• _Document extract_:
# How To Use D[ ] to Define a System of PDEs

We have two variables $u_{1}$ and $u_{2}$ which are functions of $x,t$. That is, $u_{1}=u_{1}(x,t)$ and $u_{2}=u_{2}(x,t)$. Consider the the system of partial differential equations $$\frac{\partial u_{1}}{\partial x}=u_{2},\\\frac{\partial u_{2}}{\partial x}=\frac{\partial u_{1}}{\partial t}.$$

Next, consider the transformation $$w_{11}=u_{1},\quad w_{12}=\frac{u_{1}}{u_{2}}.$$ We need to compute $\frac{\partial w_{1k}}{\partial x}$ for $k=1,2$.

In Mathematica my process is very manual. I am basically using Mathematica to simplify the partial derivatives that I have found using pen and paper. The code is as follows.

(*f[k] denotes the partial derivative of u[k] with respect to x*)
(*g[1] denotes the partial derivative of u[1] with respect to t*)
f[1] = u[2];
f[2] = g[1];

trans = {u[1] -> w[1, 1], u[2] -> w[1, 1] w[1, 2]};

(*Denote y[1,1] as the partial derivative of w[1,1] with respect to x*)
z[1, 1] = f[1] /. trans

(*Denote y[1,2] as the partial derivative of w[1,2] with respect to x*)
(*Denote z[1,1] as the partial derivative of w[1,1] with respect to t*)
z[1, 2] = Factor[(u[2]^2 - u[1] g[1])/u[2]^2 /. trans] /. g[1]->g[1,1]


I would like to compute the partial derivatives of $w_{1k}$ using a single code as opposed to doing it separately. I tried using the built-in function $D[\;]$, but run into problems when defining, for example, $\frac{\partial u_{1}}{\partial x}=u_{2}$ using $D[\;]$. In Mathematica:

D[u[1][x, t], x] = u[2][x, t];

Set::write: Tag D in \!$$\*SubscriptBox[\(\[PartialD]$$, $$x$$]$$\(u[1]$$[x, t]\)\) is Protected. >>


I guess my main problem is how to define the system $\frac{\partial u_{1}}{\partial x}=u_{2},\;\;\frac{\partial u_{2}}{\partial x}=\frac{\partial u_{1}}{\partial t}$ in Mathematica that will allow me to use $D[\;]$. Any help/suggestions will be appreciated.

• _Required task A_: Copy the part of the question about defining a system of PDEs with D[ ] that starts with "Set::write: Tag D" and goes on through "will be appreciated.", keeping it word for word.

• _Dataset records_:
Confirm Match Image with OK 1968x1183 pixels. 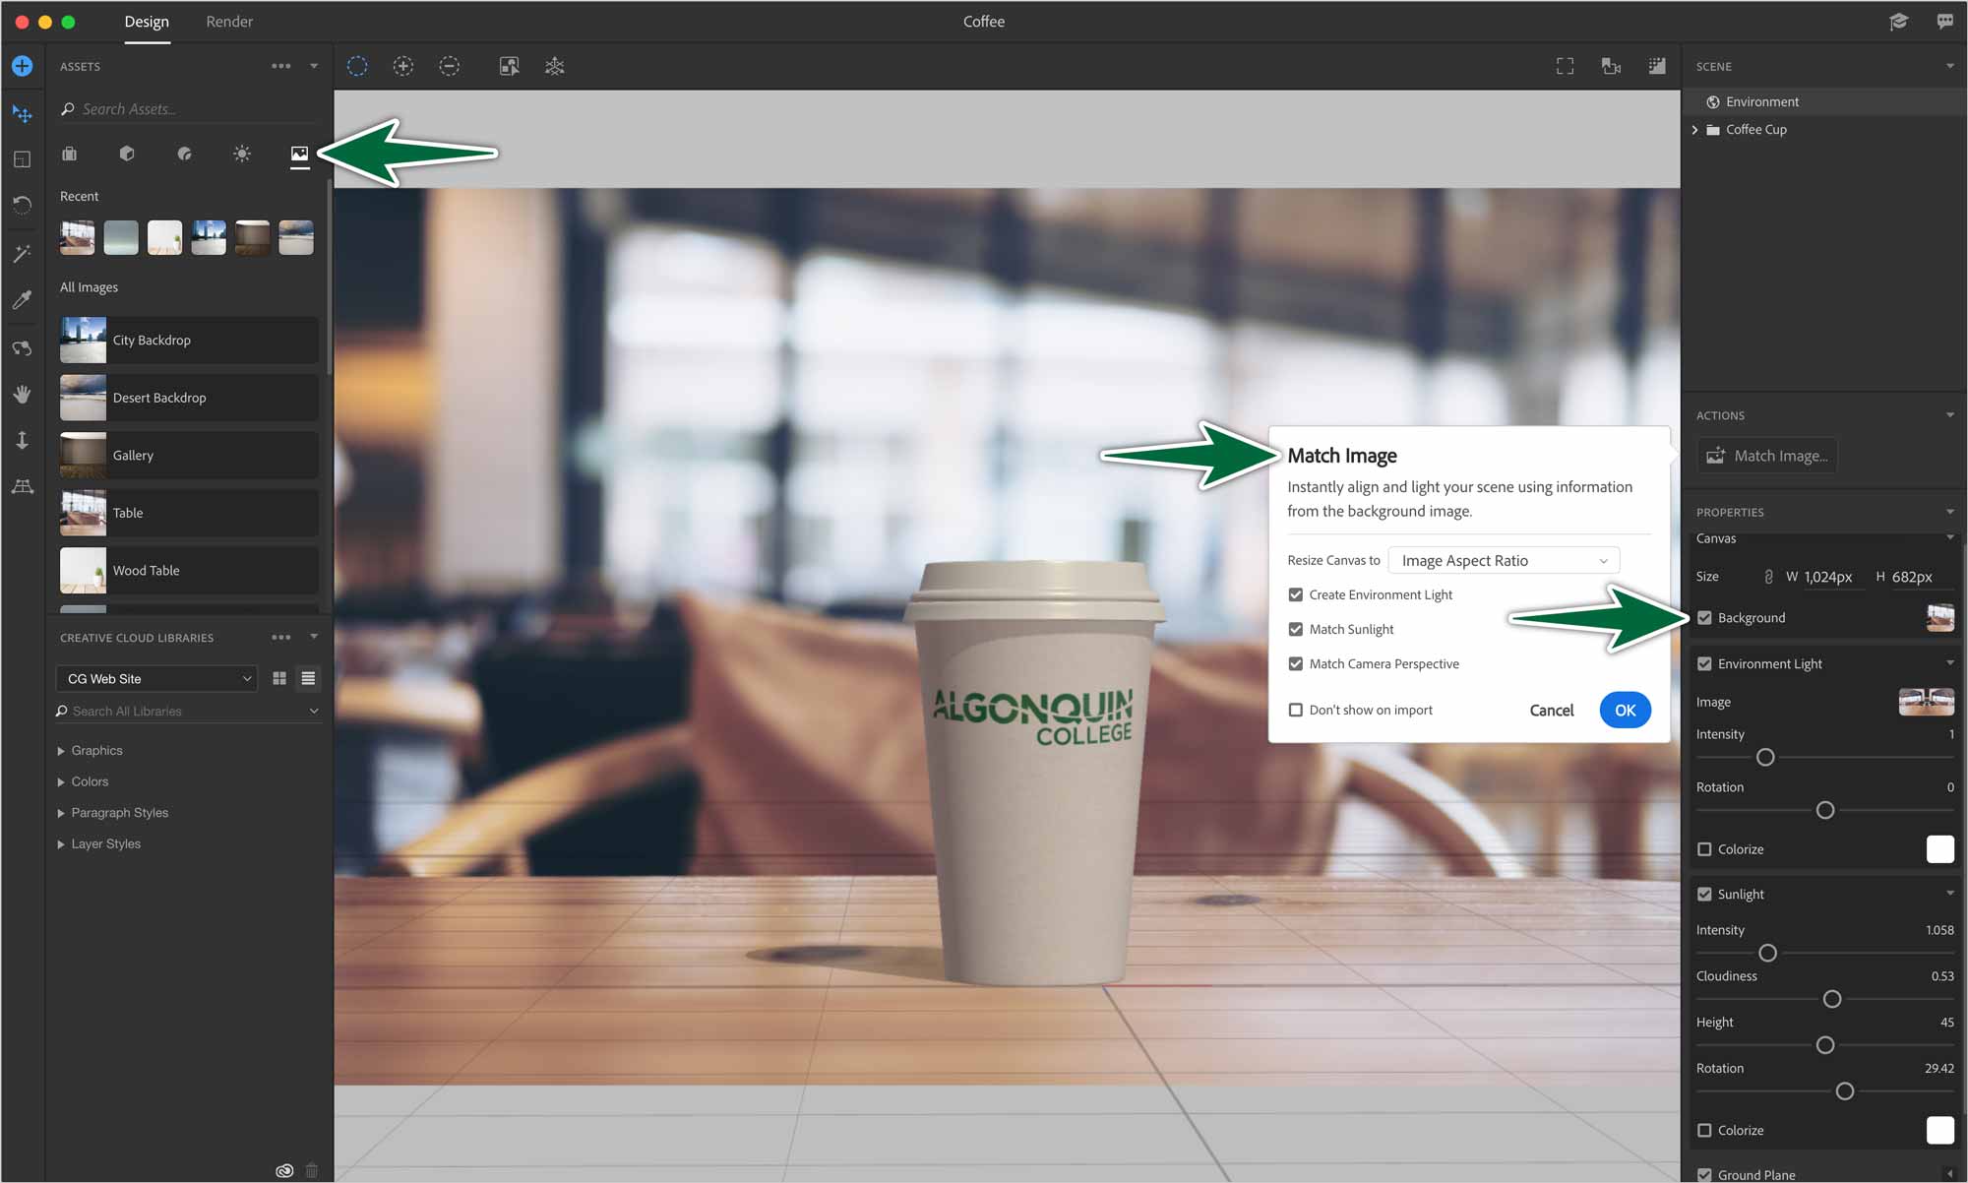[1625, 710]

==

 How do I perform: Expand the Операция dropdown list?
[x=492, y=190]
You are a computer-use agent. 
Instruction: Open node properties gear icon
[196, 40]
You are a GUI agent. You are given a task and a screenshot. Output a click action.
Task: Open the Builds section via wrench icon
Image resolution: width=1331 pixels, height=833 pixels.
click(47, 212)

• _Required task B_: From the entries, extract the lines starting with the line with "How do I perform: Expand" and going on through the line with "click(47, 212)", both included, and reproduce only those lines without any change.

• _Task solution A_:
Set::write: Tag D in \!$$\*SubscriptBox[\(\[PartialD]$$, $$x$$]$$\(u[1]$$[x, t]\)\) is Protected. >>


I guess my main problem is how to define the system $\frac{\partial u_{1}}{\partial x}=u_{2},\;\;\frac{\partial u_{2}}{\partial x}=\frac{\partial u_{1}}{\partial t}$ in Mathematica that will allow me to use $D[\;]$. Any help/suggestions will be appreciated.

• _Task solution B_:
 How do I perform: Expand the Операция dropdown list?
[x=492, y=190]
You are a computer-use agent. 
Instruction: Open node properties gear icon
[196, 40]
You are a GUI agent. You are given a task and a screenshot. Output a click action.
Task: Open the Builds section via wrench icon
Image resolution: width=1331 pixels, height=833 pixels.
click(47, 212)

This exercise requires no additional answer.